* Extracted entries *
○ ○ ○ ○
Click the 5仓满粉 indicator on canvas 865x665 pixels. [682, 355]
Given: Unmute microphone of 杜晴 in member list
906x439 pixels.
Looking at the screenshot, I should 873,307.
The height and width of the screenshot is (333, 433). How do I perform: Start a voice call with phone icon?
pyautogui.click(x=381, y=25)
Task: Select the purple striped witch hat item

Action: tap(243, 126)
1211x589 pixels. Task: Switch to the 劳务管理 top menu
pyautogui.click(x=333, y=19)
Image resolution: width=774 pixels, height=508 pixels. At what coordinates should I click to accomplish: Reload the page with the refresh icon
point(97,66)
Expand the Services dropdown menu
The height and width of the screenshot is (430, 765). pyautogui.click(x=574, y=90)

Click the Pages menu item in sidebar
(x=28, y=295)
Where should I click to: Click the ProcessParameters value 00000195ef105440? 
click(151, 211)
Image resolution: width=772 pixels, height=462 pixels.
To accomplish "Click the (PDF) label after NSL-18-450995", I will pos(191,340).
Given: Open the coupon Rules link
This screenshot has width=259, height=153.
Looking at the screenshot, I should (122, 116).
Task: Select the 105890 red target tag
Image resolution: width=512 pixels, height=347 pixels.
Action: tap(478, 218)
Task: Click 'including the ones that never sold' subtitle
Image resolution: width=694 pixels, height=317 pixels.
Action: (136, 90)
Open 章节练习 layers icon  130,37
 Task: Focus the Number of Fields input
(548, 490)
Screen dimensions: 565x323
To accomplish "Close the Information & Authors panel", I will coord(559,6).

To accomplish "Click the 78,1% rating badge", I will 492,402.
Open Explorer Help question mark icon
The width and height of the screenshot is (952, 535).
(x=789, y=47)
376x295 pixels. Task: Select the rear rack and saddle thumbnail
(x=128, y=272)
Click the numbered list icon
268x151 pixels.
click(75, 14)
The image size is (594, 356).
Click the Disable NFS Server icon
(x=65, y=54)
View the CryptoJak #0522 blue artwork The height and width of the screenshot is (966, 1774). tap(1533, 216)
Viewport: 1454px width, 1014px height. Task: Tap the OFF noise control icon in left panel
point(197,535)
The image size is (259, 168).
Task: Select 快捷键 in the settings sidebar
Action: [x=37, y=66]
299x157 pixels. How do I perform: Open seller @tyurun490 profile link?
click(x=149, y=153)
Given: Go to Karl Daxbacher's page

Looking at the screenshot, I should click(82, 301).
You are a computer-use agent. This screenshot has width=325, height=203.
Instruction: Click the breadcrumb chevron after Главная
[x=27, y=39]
○ ○ ○ ○
* Exercise description *
Every record above is to be copied exactly.

* Task answer *
Click the 5仓满粉 indicator on canvas 865x665 pixels. [682, 355]
Given: Unmute microphone of 杜晴 in member list
906x439 pixels.
Looking at the screenshot, I should 873,307.
The height and width of the screenshot is (333, 433). How do I perform: Start a voice call with phone icon?
pyautogui.click(x=381, y=25)
Task: Select the purple striped witch hat item

Action: tap(243, 126)
1211x589 pixels. Task: Switch to the 劳务管理 top menu
pyautogui.click(x=333, y=19)
Image resolution: width=774 pixels, height=508 pixels. At what coordinates should I click to accomplish: Reload the page with the refresh icon
point(97,66)
Expand the Services dropdown menu
The height and width of the screenshot is (430, 765). pyautogui.click(x=574, y=90)

Click the Pages menu item in sidebar
(x=28, y=295)
Where should I click to: Click the ProcessParameters value 00000195ef105440? 
click(151, 211)
Image resolution: width=772 pixels, height=462 pixels.
To accomplish "Click the (PDF) label after NSL-18-450995", I will pos(191,340).
Given: Open the coupon Rules link
This screenshot has width=259, height=153.
Looking at the screenshot, I should (122, 116).
Task: Select the 105890 red target tag
Image resolution: width=512 pixels, height=347 pixels.
Action: tap(478, 218)
Task: Click 'including the ones that never sold' subtitle
Image resolution: width=694 pixels, height=317 pixels.
Action: (136, 90)
Open 章节练习 layers icon  130,37
 Task: Focus the Number of Fields input
(548, 490)
Screen dimensions: 565x323
To accomplish "Close the Information & Authors panel", I will coord(559,6).

To accomplish "Click the 78,1% rating badge", I will 492,402.
Open Explorer Help question mark icon
The width and height of the screenshot is (952, 535).
(x=789, y=47)
376x295 pixels. Task: Select the rear rack and saddle thumbnail
(x=128, y=272)
Click the numbered list icon
268x151 pixels.
click(75, 14)
The image size is (594, 356).
Click the Disable NFS Server icon
(x=65, y=54)
View the CryptoJak #0522 blue artwork The height and width of the screenshot is (966, 1774). tap(1533, 216)
Viewport: 1454px width, 1014px height. Task: Tap the OFF noise control icon in left panel
point(197,535)
The image size is (259, 168).
Task: Select 快捷键 in the settings sidebar
Action: [x=37, y=66]
299x157 pixels. How do I perform: Open seller @tyurun490 profile link?
click(x=149, y=153)
Given: Go to Karl Daxbacher's page

Looking at the screenshot, I should click(82, 301).
You are a computer-use agent. This screenshot has width=325, height=203.
Instruction: Click the breadcrumb chevron after Главная
[x=27, y=39]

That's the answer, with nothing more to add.